Curioso como o projeto de “Me Chame Pelo Seu Nome” não previa, em sua origem, o envolvimento de Guadagnino na direção. Ivory chegou a ser cotado, inclusive, mas após negociações de orçamento (o filme acabou sendo rodado em 30 dias e teve um investimento de aproximadamente 3 milhões e meio de dólares), o próprio italiano, que já estava comprometido com a produção, resolveu assumir o projeto reduzindo radicalmente seus custos (“sou um diretor eficiente, eu faço o que tenho que fazer”, afirma ele em entrevista ao DP/30).
A relação que se estabelece entre Elio e sua própria sexualidade talvez seja o grande objeto de estudo para Guadagnino. O primeiro beijo entre ele e Oliver. Sua primeira vez com Marzia (Esther Garrel, roubando todas as cenas em que está presente). A cena do pêssego. O sexo é representado de muitas formas: um abraço mais demorado; o observar de uma dança; o ciúme irritante nos olhos de quem vê o que não quer; o perfume da roupa de cama usada. “Me Chame Pelo Seu Nome”, nesse sentido, pulsa e capta as principais discussões contemporâneas sobre sexo, relacionamento, afeto e amor romântico. As múltiplas reflexões podem ser encontradas/ativadas nas frestas delicadamente abertas diante de nós – seja na decepção de quem vê suas expectativas sendo frustradas, seja no sorriso orgulhoso de alguém que acaba de conquistar o outro, ou mesmo o misto de culpa e impotência presente no rosto de um pai ou uma mãe.

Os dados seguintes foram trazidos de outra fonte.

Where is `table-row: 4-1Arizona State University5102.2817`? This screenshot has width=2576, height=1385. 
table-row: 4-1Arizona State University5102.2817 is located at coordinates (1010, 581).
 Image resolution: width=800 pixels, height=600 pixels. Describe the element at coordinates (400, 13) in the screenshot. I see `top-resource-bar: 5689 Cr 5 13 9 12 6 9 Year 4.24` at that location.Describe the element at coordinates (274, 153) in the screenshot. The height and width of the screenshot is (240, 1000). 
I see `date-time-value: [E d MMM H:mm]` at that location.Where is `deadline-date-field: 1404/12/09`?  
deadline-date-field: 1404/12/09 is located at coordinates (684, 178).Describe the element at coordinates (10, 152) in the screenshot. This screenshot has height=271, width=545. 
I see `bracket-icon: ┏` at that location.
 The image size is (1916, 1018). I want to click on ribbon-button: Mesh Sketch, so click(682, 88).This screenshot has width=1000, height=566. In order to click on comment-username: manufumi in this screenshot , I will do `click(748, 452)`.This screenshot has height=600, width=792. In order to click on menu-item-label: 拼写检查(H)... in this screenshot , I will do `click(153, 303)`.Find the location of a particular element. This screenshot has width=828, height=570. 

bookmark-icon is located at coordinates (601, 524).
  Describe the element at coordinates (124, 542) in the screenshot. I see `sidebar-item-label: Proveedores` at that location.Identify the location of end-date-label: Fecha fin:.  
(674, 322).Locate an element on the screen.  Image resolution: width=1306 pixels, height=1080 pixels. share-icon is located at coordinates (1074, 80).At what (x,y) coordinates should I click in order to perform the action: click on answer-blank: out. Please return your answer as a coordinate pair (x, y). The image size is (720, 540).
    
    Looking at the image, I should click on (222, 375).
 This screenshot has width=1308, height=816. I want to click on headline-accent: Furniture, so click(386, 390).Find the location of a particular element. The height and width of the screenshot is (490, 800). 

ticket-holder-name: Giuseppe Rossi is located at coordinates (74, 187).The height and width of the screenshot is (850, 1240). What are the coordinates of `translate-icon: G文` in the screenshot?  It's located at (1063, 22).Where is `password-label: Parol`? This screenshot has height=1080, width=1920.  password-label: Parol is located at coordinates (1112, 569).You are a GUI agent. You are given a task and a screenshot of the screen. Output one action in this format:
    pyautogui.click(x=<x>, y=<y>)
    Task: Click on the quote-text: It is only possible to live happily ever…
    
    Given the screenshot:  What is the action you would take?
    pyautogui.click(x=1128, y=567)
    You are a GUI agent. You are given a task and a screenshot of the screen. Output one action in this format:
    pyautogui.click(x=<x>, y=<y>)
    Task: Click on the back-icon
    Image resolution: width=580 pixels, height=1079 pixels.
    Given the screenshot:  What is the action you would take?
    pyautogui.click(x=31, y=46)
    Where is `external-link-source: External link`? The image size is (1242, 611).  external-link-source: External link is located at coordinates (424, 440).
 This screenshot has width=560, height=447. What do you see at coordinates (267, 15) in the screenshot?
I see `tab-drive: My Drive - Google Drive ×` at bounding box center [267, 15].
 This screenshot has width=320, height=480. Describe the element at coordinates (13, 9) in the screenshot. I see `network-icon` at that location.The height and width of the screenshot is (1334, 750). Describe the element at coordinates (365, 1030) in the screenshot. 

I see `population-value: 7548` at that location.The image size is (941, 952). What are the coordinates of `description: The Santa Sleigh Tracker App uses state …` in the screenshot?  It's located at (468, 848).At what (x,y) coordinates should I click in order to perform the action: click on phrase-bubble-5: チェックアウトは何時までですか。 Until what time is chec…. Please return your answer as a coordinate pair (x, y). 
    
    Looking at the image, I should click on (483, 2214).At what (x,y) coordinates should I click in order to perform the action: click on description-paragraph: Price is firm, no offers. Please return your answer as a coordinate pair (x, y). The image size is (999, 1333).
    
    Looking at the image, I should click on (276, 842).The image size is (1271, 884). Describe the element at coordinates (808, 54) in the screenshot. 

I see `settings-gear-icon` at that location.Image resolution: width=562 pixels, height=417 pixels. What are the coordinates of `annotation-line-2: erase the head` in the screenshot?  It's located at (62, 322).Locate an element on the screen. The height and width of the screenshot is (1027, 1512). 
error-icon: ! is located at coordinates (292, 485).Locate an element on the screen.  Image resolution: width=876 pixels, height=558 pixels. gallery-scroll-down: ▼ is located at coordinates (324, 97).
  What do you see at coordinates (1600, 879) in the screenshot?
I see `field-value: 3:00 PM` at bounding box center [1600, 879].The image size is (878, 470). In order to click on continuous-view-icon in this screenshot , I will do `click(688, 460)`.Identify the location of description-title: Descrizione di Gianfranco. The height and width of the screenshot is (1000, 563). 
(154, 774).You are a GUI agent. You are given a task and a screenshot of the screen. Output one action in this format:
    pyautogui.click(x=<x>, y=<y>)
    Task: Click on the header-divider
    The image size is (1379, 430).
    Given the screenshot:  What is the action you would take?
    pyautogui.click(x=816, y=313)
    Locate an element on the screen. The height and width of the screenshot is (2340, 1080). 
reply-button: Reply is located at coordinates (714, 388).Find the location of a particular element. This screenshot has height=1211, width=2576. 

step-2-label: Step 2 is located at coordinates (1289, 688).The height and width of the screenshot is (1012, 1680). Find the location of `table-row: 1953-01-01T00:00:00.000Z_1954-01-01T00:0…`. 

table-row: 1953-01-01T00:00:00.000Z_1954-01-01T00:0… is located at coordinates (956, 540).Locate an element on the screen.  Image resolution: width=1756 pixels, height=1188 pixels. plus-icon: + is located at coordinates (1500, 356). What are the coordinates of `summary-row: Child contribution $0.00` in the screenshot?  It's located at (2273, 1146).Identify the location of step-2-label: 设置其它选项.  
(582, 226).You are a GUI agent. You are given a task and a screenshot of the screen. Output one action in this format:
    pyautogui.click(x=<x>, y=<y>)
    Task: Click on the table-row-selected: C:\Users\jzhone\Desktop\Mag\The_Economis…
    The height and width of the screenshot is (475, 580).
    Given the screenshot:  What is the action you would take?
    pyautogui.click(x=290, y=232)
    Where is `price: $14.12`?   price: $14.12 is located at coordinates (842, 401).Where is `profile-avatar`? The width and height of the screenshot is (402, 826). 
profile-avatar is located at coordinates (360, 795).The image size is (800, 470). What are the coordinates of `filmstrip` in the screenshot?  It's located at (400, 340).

Nós escolhemos como decepcionamos uns aos outros? Escolhemos como decepcionamos a nós mesmos ao longo da vida? O longo diálogo entre Elio (ou Oliver, a essa altura já não há diferença – “porque era ele, porque era eu”, novamente) e seu pai (Michael Stuhlbarg, numa grande performance) tenta nos responder, ou pelo menos nos permite refletir sobre a pergunta. É uma cena difícil, e em termos de roteiro e montagem considero bastante problemática até, mas o carisma dos atores e a extrema sensibilidade do diálogo me conquistaram. Aliás, toda a relação familiar que se cria ao redor do protagonista soa um tanto quanto artificial e paradoxalmente bela e utópica. Elio é o centro de todos e abala-se com tudo. O grande mérito do filme, isto posto, é assumir essa clareza ao mesmo tempo em que nos permite divisar como todos os outros personagens também sentem e amam e choram e se frustram a todo o momento, por mais que evidenciar esses sentimentos não seja o principal objetivo da obra. Mais uma vez estamos diante de Elio: as lágrimas que caem de seu rosto são também de Oliver, mas sobretudo nossas. É o prenúncio do inverno, portanto. O verão e o filme chegaram ao fim. ■
“Me Chame Pelo Seu Nome” está em cartaz nos cinemas.